19 When King Hezekiah heard this, he tore his clothes and put on sackcloth. Then he went into the House of the Lord. He sent Eliakim the palace administrator, Shebna the secretary, and the elders of the priests, dressed in sackcloth, to Isaiah the prophet, the son of Amoz.

They said to him, “This is what Hezekiah says. Today is a day of distress and rebuke and humiliation because children have come to the point of birth, but there is no strength to deliver them. Perhaps the Lord your God will hear all the words of the herald,[a] whom his lord, the king of Assyria, sent to mock the living God, and he will rebuke him for the words which the Lord your God has heard, and you will lift up a prayer on behalf of the remnant who are left.”

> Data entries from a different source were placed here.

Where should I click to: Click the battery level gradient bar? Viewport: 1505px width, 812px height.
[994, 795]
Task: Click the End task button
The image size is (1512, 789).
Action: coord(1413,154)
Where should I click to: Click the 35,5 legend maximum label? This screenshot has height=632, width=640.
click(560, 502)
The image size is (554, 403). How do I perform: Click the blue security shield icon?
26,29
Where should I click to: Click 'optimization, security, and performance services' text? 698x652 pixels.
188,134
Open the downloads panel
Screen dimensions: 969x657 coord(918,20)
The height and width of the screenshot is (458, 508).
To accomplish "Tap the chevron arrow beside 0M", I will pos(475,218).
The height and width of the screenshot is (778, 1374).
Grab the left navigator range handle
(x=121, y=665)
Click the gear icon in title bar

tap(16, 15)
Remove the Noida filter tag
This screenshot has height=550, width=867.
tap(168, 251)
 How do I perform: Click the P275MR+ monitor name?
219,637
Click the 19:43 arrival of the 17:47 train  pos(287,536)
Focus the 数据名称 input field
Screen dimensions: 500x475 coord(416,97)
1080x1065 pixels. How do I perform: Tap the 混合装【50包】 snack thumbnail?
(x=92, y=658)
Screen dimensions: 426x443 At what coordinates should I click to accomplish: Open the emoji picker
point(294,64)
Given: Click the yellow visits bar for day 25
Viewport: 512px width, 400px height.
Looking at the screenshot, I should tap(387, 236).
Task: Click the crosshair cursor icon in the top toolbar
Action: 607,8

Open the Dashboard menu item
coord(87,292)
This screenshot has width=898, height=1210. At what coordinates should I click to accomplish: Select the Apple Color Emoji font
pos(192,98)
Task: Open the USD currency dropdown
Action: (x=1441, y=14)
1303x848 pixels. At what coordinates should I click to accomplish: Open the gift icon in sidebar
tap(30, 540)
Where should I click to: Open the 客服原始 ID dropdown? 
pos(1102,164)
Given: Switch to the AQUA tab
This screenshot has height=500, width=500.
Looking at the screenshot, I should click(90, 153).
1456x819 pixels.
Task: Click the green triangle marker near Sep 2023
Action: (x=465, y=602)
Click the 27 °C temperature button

When the servants of King Hezekiah went to Isaiah, Isaiah said to them, “Say this to your lord: This is what the Lord says. Do not be afraid of these words which you heard, with which the lackeys[b] of the king of Assyria blasphemed me. See, I am going to put him into such a frame of mind that when he hears a certain report, he will return to his country, and I will make him fall by the sword in his own land.”

Hezekiah’s Prayer

Because the herald heard that the king of Assyria had withdrawn from Lachish, he went back and found the king fighting against Libnah. For he had heard this report about Tirhakah king of Cush: “Watch out! He has come out to fight with you.” So he again sent messengers to Hezekiah 10 to say this to Hezekiah king of Judah: “Don’t let your God, whom you trust, deceive you, saying, ‘Jerusalem will not be given into the hand of the king of Assyria.’ 11 Listen, you have heard what the kings of Assyria did to all the lands which they completely destroyed. And you expect to be saved? 12 Did the gods of the nations which my fathers destroyed save them—Gozen and Haran and Rezeph and the people of Eden, who are in Tel Assar? 13 Where is the king of Hamath and the king of Arpad and the king of the city of Sepharvaim, and Hena and Ivvah?”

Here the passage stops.